UWOPA, don’t lament, push for sanitary law

The token demand by women activists for supply of the all-essential sanitary towels to schoolgirls should stop. 

This repeat call, coming at a conference organised by the Gender ministry and hosted by UWOPA during the International Women’s Day, celebrated on Monday, now passes for ceremonial call that yields no outcome.

The revelation by Ms Sumaya Nakalyango of St Aloysius Vocational Secondary School in Rakai District that many of our girls are used by men who offer them support during menstrual periods, is nothing new. The women activists, Gender ministry and UWOPA are all aware of the ills. 

Furthermore, the 2012 Menstrual Hygiene Management survey had warned that six of 10 of our girls miss school for half a week every month during their menses because of fear of shame and lack of facilities to support them at school. 

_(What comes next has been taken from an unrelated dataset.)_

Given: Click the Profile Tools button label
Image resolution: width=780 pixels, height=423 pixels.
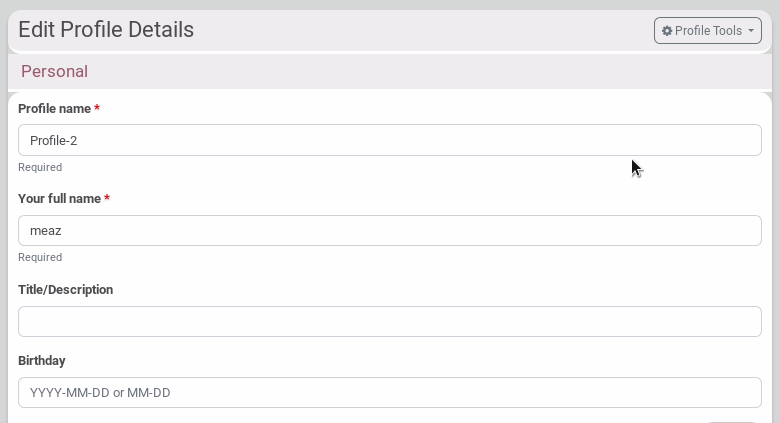Looking at the screenshot, I should [708, 31].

This stress is so bad that the few days of absences per month build into eight days of study in a school term and leaving school completely, according to the Netherlands Development Organisation (SNV) and the International Water and Sanitation Centre that authored the report. 

This would mean our girls, who are often pressured by domestic work, will not catch up on classwork, but post poor grades and fail to compete favourably with the boys to realise their full potential and advancement.

So for UWOPA, when Education minister Janet Museveni said there was no money to meet President Museveni’s pledge, it was up to our women MPs, to push this agenda to squeeze a budget to fulfil the demand through more than five Budget sequences since 2016. 

It was within UWOPA’s mandate to swing their 180 plus numerical weight to win this bargain. Had they strenuously pushed this demand, it is likely the male MPs would have fallen in line to push this noble cause and cast off the shame of seeing our daughters skip school due the burden of menses.

 
Even now, all that UWOPA needs to do is to force government to act because the State has a duty to ensure every Ugandan has a right to education, and our girls’ rights must be prioritised as enshrined in Article 30 of the Constitution.

What is more, our schoolgirls have rights to claim in this issue as Article 33(2) tasks government “to provide the facilities and opportunities necessary to enhance the welfare of women to enable them realise their full potential and advancement.” 

In sum, education is our girls’ best bet to that goal, and lack of sanitary towels must not stand in their way to achieve that.